Task requirements:
In the passage on 2024 tax limits, rewrite the part from "For a decedent" to "is $16,000 for 2024.", changing "Thrift Savings Plan" to "TSP".

== Passage to read ==

For a decedent who died in 2024, the exemption level for the estate tax is set at $13.61 million for the 2024 tax year. The annual gift tax exclusion is $18,000 for 2024.

Retirement Plans

The IRS also sets limitations on retirement plan contributions and phaseout ranges. The income exclusion for employee contributions to employer retirement plans, such as 401(k)s, 403(b)s, 457 plans, and the federal government’s Thrift Savings Plan, is $23,000 for the 2024 tax year, filed in 2025. The catch-up contribution for employees ages 50 and older is $7,500. The limitation for SIMPLE (Savings Incentive Match Plan for Employees) retirement accounts is $16,000 for 2024.

Individual Retirement Accounts (IRAs)

The deductible amount for individual retirement account (IRA) contributions is $7,000 for 2024. People ages 50 and older can contribute an additional $1,000 each year.


The phaseout levels for the deduction, though, are adjusted upward. If either a taxpayer or their spouse is covered by a workplace retirement plan during the year, the deduction may be reduced or phased out until it is eliminated.?

===
== Dataset content ==

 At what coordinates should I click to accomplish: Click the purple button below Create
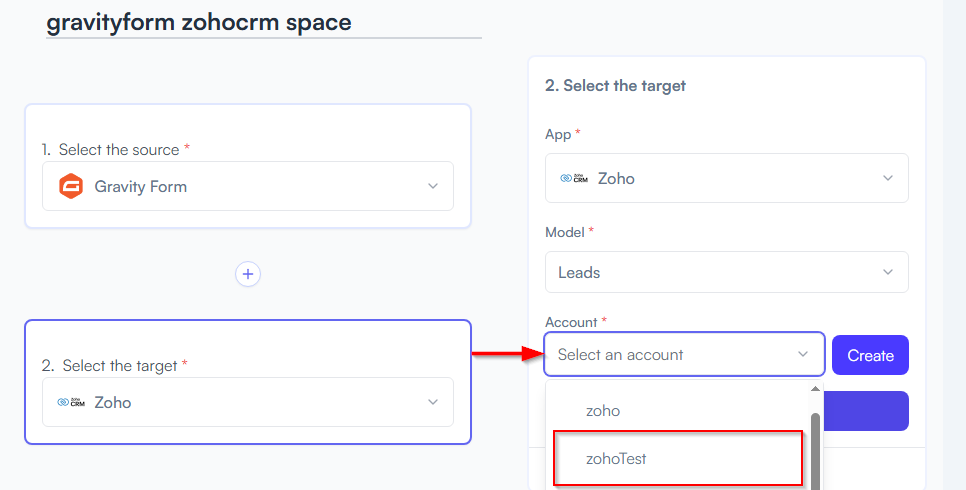866,411
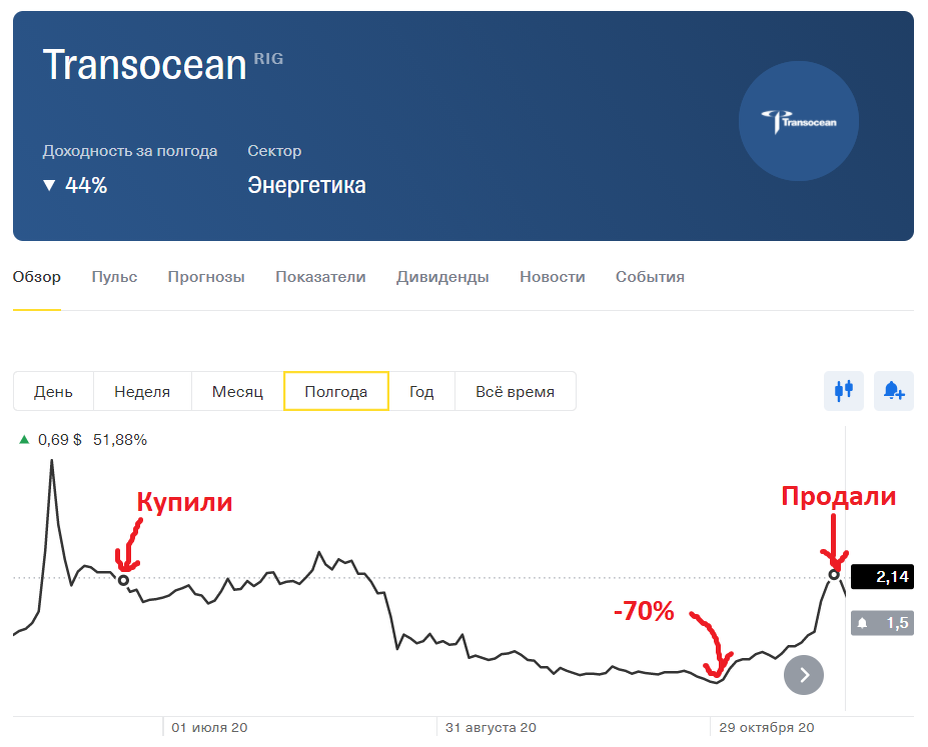928x747 pixels.
Task: Open the Новости tab
Action: click(552, 277)
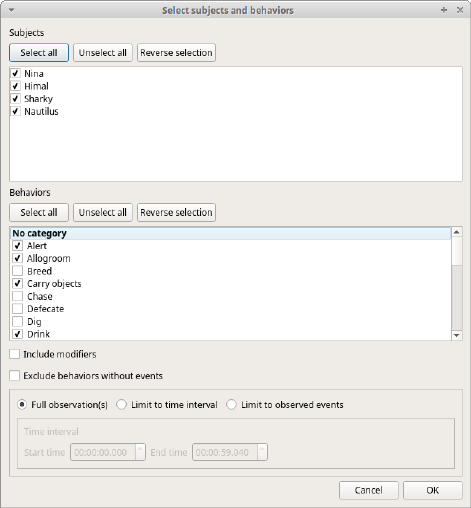
Task: Click the Start time stepper arrows
Action: coord(140,452)
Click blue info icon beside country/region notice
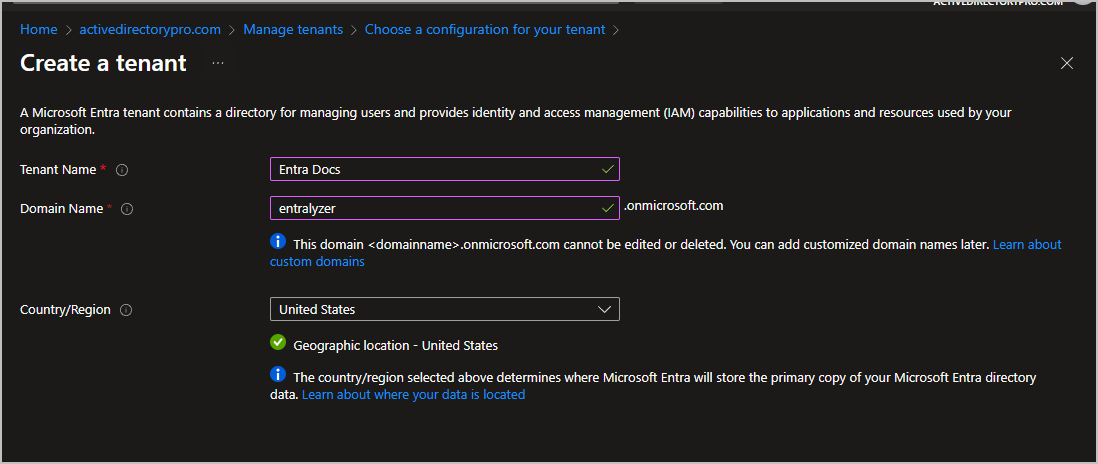 [278, 375]
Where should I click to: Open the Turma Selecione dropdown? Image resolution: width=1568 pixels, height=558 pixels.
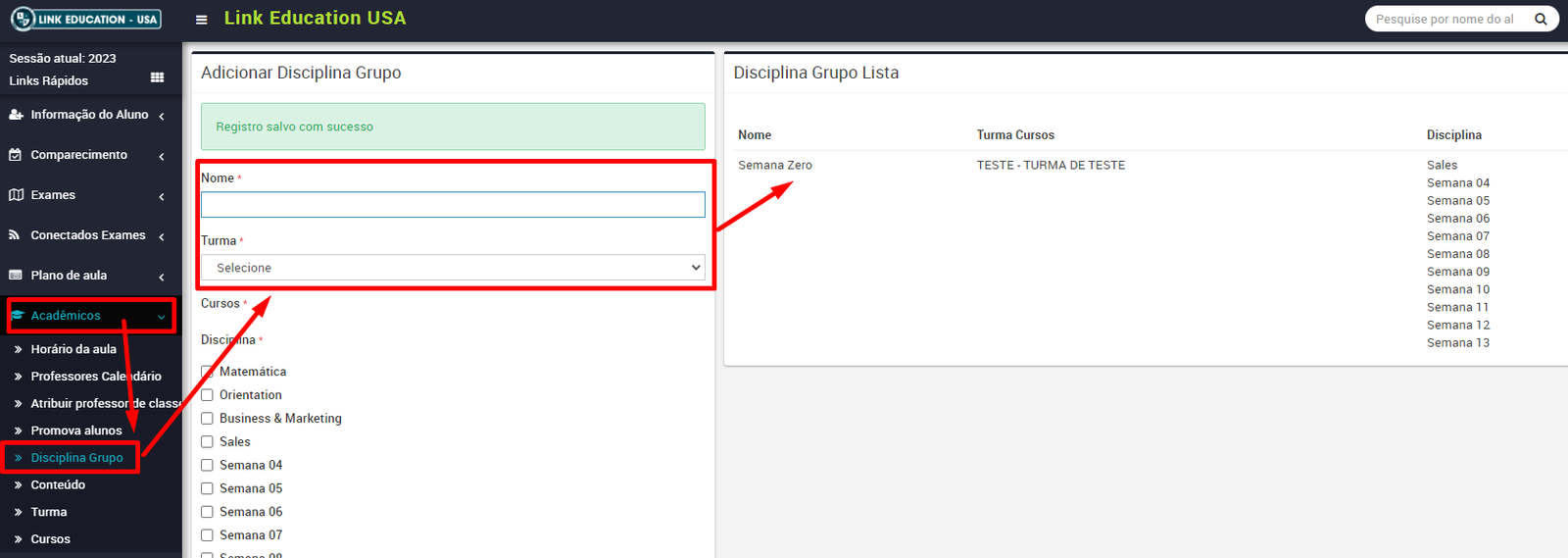pos(453,268)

===

Response to the exercise:
For a decedent who died in 2024, the exemption level for the estate tax is set at $13.61 million for the 2024 tax year. The annual gift tax exclusion is $18,000 for 2024.

Retirement Plans

The IRS also sets limitations on retirement plan contributions and phaseout ranges. The income exclusion for employee contributions to employer retirement plans, such as 401(k)s, 403(b)s, 457 plans, and the federal government’s TSP, is $23,000 for the 2024 tax year, filed in 2025. The catch-up contribution for employees ages 50 and older is $7,500. The limitation for SIMPLE (Savings Incentive Match Plan for Employees) retirement accounts is $16,000 for 2024.